* What is needed
Copy out the material from the line containing "Where should I click to: Click" through the line containing "Looking at the", including both of those lines, and leave out the pictures.

* Stored rows
# # # # #

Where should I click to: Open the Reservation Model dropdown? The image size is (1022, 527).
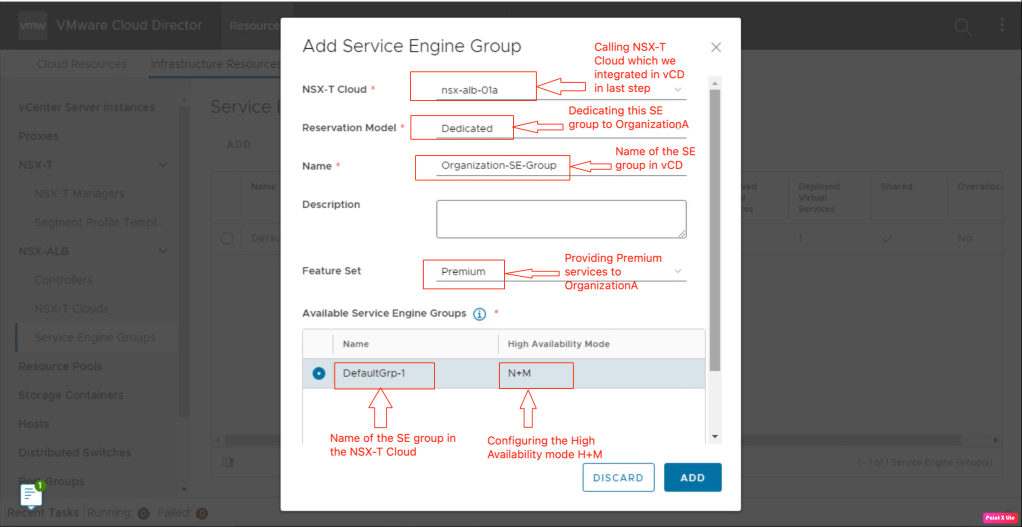pyautogui.click(x=548, y=128)
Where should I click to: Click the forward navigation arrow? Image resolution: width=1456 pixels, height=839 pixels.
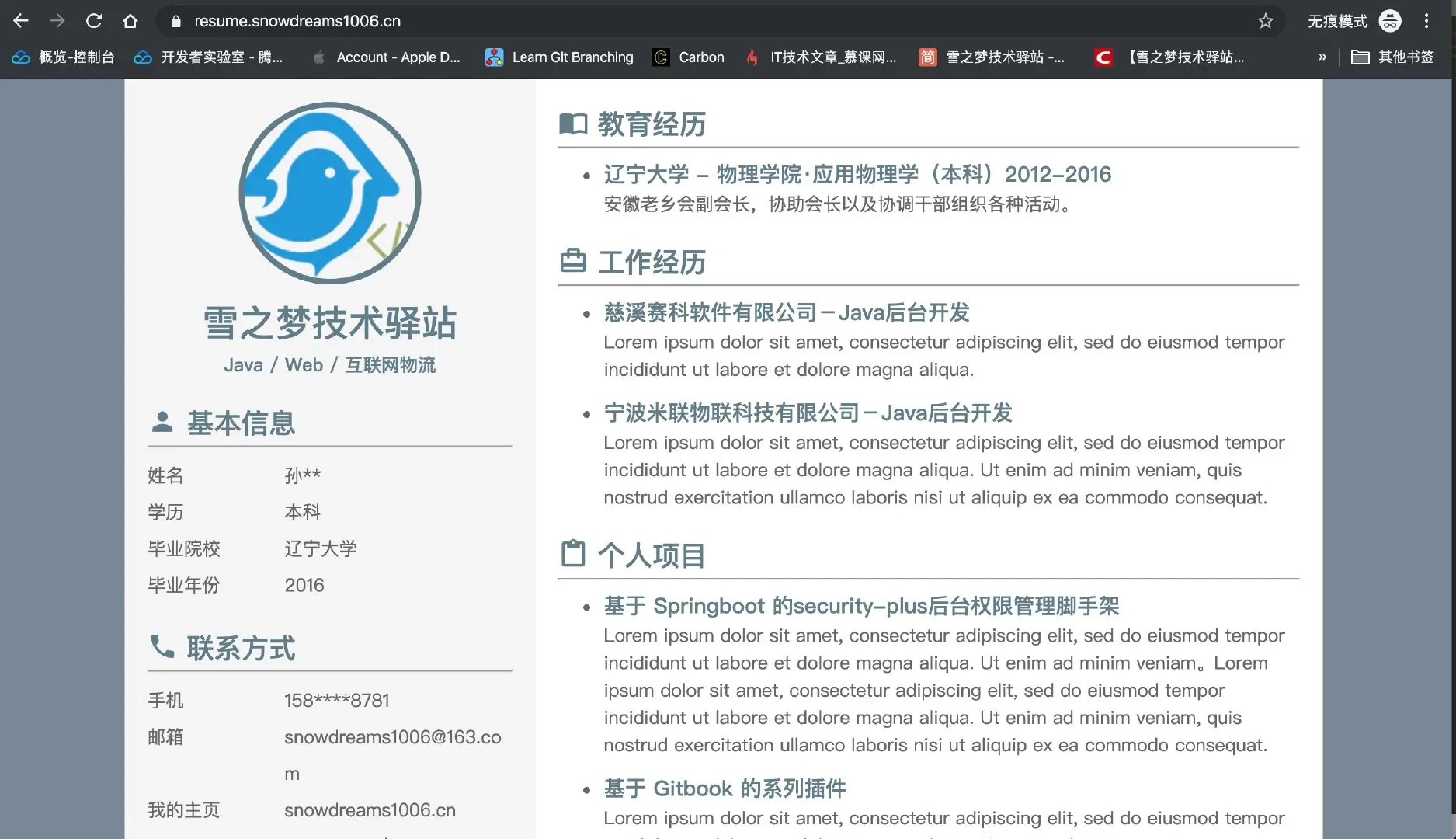click(x=57, y=21)
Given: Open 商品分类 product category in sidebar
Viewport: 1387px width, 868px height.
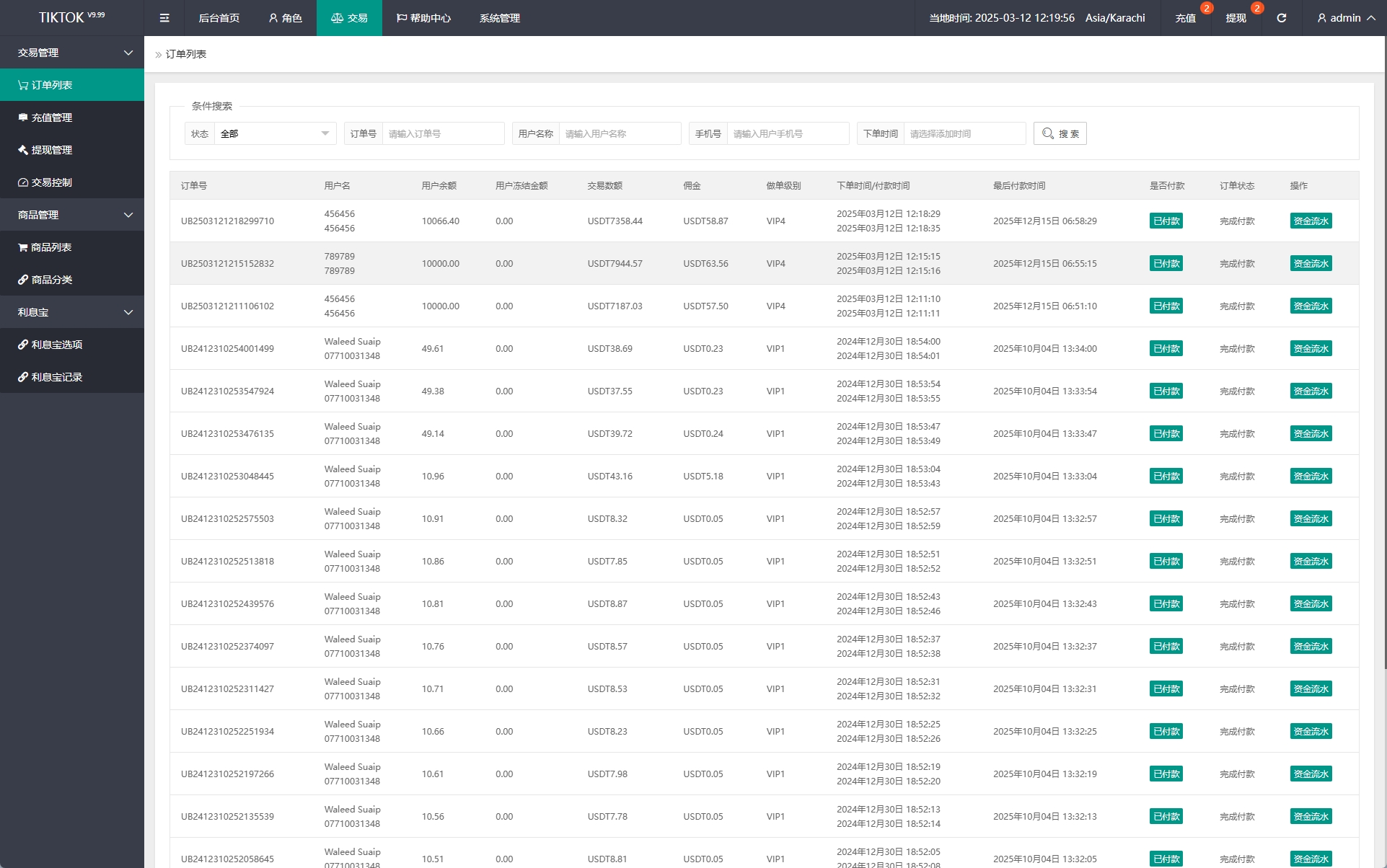Looking at the screenshot, I should (52, 280).
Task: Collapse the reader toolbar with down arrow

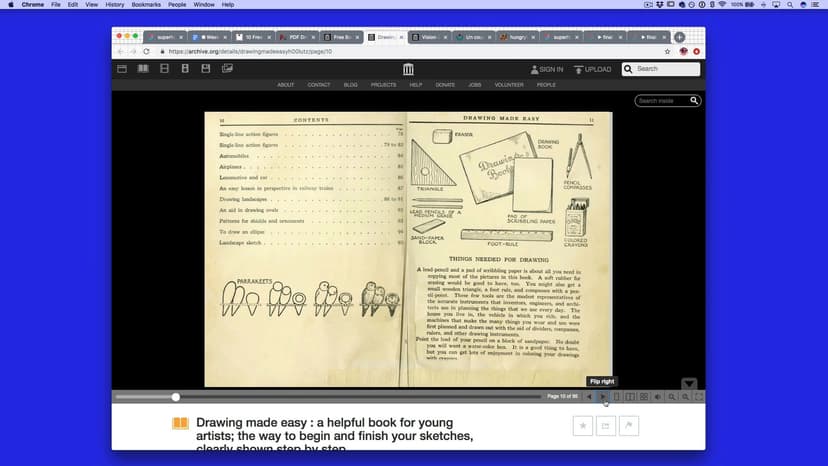Action: (x=689, y=384)
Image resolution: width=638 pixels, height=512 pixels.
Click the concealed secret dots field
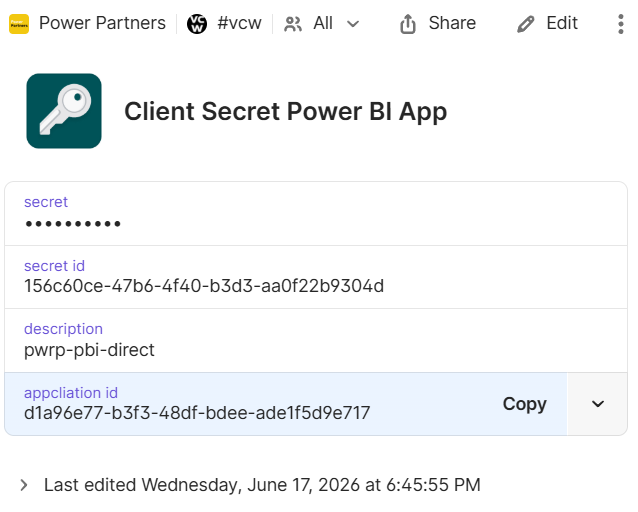click(x=73, y=223)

# # # # #

* Written solution
Where should I click to: Click the forward navigation arrow? Image resolution: width=1456 pixels, height=839 pixels.
click(x=57, y=21)
Given: Open 商品分类 product category in sidebar
Viewport: 1387px width, 868px height.
Looking at the screenshot, I should (52, 280).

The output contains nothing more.